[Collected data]

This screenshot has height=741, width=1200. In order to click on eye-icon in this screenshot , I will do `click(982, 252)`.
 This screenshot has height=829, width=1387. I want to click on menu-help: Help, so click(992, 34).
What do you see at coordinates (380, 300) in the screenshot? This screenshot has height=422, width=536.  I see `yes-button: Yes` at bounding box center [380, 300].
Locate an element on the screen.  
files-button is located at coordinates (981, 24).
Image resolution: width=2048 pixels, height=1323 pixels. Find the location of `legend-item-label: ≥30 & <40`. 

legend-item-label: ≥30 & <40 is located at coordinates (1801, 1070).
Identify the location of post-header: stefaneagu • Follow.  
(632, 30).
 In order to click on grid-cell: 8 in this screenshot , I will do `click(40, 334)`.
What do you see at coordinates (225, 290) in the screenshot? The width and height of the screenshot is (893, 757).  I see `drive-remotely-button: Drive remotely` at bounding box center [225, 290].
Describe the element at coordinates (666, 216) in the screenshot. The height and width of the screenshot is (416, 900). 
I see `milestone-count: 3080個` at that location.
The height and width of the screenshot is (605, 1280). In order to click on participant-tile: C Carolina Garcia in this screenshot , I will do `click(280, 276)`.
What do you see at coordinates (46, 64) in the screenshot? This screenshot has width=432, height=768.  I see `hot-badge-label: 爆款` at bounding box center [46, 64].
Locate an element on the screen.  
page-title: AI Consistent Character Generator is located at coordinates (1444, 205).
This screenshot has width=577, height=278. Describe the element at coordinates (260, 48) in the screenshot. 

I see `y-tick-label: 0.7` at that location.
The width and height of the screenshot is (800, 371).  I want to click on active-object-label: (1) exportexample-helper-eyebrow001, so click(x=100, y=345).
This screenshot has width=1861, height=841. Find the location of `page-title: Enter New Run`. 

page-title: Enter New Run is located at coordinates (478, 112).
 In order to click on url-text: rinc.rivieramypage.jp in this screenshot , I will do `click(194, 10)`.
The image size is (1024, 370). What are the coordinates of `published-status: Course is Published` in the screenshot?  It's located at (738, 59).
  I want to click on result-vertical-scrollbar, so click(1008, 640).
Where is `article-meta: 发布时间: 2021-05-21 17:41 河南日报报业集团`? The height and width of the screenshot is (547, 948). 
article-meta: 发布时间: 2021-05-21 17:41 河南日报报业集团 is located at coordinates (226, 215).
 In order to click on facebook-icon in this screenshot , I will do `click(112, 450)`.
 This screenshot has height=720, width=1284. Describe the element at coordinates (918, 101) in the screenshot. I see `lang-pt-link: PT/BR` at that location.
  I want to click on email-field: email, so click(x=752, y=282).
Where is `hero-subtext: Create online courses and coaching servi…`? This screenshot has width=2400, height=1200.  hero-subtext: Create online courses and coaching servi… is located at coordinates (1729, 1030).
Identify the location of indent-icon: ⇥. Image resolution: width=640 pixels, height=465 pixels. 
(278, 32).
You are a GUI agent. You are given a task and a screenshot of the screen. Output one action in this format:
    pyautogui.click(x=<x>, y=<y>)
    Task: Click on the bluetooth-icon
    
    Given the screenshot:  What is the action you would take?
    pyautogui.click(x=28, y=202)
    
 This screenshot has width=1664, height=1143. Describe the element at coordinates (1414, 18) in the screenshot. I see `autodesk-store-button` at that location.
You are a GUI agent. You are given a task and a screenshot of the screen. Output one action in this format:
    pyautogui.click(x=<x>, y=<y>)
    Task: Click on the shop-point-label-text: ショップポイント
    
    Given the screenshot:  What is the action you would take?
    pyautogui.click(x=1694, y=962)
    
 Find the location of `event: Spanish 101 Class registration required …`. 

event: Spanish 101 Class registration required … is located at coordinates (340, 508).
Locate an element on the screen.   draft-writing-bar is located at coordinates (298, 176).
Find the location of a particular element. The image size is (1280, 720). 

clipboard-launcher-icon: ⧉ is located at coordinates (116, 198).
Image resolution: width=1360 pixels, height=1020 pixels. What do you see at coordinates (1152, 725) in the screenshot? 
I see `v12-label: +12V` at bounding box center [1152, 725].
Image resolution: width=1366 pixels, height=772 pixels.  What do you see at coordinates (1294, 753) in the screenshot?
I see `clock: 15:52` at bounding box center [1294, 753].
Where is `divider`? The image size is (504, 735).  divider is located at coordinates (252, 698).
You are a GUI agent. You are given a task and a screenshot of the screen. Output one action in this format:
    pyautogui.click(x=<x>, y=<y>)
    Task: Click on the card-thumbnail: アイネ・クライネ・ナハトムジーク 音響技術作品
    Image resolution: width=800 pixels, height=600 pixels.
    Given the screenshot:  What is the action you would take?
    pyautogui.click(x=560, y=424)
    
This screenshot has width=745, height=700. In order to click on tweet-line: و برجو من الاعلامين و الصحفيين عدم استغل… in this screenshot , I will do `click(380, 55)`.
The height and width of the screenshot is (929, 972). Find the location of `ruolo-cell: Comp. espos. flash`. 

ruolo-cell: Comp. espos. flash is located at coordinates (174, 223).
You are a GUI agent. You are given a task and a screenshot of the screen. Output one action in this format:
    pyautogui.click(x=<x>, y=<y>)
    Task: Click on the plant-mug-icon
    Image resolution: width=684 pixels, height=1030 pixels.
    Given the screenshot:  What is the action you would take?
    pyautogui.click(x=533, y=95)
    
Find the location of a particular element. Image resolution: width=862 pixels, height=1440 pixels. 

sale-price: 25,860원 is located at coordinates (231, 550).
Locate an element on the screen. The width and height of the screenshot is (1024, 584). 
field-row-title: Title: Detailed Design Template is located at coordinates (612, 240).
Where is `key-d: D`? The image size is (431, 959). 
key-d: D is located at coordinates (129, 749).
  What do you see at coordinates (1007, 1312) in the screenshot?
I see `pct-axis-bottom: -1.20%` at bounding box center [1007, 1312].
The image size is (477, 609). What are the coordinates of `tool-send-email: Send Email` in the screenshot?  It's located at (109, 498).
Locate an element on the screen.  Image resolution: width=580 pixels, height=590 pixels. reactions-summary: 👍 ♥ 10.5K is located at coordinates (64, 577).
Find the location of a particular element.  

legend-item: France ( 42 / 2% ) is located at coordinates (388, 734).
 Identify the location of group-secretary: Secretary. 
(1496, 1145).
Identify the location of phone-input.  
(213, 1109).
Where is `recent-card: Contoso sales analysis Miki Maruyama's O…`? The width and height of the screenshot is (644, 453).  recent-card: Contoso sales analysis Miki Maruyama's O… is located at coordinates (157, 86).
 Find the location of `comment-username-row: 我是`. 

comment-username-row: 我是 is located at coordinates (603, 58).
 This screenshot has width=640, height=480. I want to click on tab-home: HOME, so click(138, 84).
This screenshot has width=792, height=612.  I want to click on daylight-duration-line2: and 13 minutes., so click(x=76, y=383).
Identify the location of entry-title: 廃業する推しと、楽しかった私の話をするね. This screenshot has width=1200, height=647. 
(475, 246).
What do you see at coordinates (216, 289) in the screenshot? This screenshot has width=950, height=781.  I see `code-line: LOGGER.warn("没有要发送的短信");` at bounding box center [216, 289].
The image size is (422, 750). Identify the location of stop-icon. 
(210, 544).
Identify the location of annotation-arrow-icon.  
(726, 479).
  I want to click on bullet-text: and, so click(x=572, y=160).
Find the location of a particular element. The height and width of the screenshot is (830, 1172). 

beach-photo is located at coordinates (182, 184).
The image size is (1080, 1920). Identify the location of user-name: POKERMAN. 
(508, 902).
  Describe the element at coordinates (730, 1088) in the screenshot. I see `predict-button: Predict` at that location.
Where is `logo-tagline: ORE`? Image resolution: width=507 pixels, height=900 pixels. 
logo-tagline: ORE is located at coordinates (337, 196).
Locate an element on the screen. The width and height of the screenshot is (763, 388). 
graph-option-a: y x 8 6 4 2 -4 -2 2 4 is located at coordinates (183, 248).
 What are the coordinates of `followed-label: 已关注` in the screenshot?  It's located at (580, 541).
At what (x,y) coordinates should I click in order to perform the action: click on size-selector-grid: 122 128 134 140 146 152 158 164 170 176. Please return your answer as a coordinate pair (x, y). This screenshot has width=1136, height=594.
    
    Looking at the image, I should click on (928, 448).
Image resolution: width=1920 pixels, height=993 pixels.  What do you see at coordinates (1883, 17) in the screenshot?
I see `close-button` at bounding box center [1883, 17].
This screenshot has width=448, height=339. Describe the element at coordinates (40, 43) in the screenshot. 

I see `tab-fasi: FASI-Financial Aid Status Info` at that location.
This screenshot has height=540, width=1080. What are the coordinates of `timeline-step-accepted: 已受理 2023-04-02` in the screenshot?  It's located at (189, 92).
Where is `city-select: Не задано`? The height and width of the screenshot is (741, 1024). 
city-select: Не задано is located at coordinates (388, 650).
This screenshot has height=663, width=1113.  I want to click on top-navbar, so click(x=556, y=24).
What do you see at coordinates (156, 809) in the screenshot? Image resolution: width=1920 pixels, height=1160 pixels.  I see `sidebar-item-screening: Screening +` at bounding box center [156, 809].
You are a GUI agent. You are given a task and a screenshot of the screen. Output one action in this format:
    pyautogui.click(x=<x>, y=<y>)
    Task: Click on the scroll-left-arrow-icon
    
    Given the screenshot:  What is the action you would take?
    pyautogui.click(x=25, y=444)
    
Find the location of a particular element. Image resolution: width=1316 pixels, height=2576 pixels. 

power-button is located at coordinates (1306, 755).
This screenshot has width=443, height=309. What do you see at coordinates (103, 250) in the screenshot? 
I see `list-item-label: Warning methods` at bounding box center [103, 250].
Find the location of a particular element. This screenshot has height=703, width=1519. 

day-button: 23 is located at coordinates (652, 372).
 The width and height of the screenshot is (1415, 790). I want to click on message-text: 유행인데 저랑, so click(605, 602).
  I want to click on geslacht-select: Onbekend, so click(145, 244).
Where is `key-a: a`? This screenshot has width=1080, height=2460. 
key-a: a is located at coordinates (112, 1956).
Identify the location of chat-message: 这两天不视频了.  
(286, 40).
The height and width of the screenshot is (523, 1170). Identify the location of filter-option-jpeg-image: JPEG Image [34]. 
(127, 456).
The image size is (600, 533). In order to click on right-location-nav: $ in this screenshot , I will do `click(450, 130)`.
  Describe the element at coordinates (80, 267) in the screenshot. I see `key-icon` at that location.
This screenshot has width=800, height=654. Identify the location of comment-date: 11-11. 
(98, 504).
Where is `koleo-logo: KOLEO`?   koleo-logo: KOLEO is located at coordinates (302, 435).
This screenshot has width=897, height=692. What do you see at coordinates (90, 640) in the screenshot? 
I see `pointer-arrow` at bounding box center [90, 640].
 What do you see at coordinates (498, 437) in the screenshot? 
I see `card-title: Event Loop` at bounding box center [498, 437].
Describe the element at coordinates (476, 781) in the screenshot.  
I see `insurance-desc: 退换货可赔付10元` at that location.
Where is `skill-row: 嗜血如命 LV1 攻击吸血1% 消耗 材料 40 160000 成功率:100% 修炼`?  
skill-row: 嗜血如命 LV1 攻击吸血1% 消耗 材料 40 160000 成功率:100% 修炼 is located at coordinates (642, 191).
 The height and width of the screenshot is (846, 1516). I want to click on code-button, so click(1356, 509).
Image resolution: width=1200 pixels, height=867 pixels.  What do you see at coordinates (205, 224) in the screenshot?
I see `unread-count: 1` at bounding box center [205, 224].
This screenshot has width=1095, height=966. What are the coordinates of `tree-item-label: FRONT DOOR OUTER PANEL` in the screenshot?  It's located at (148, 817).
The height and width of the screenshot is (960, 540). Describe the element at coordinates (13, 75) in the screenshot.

### What you have to do
Rewrite everything from the line containing "In order to click on facebook-icon" down to the line containing "clipboard-launcher-icon: ⧉ is", changing "GUI agent" to "interface agent" and leaving all other text unchanged.

### Task solution
 In order to click on facebook-icon in this screenshot , I will do `click(112, 450)`.
 This screenshot has height=720, width=1284. Describe the element at coordinates (918, 101) in the screenshot. I see `lang-pt-link: PT/BR` at that location.
  I want to click on email-field: email, so click(x=752, y=282).
Where is `hero-subtext: Create online courses and coaching servi…`? This screenshot has width=2400, height=1200.  hero-subtext: Create online courses and coaching servi… is located at coordinates (1729, 1030).
Identify the location of indent-icon: ⇥. Image resolution: width=640 pixels, height=465 pixels. 
(278, 32).
You are a interface agent. You are given a task and a screenshot of the screen. Output one action in this format:
    pyautogui.click(x=<x>, y=<y>)
    Task: Click on the bluetooth-icon
    
    Given the screenshot:  What is the action you would take?
    pyautogui.click(x=28, y=202)
    
 This screenshot has width=1664, height=1143. Describe the element at coordinates (1414, 18) in the screenshot. I see `autodesk-store-button` at that location.
You are a interface agent. You are given a task and a screenshot of the screen. Output one action in this format:
    pyautogui.click(x=<x>, y=<y>)
    Task: Click on the shop-point-label-text: ショップポイント
    
    Given the screenshot:  What is the action you would take?
    pyautogui.click(x=1694, y=962)
    
 Find the location of `event: Spanish 101 Class registration required …`. 

event: Spanish 101 Class registration required … is located at coordinates (340, 508).
Locate an element on the screen.   draft-writing-bar is located at coordinates (298, 176).
Find the location of a particular element. The image size is (1280, 720). 

clipboard-launcher-icon: ⧉ is located at coordinates (116, 198).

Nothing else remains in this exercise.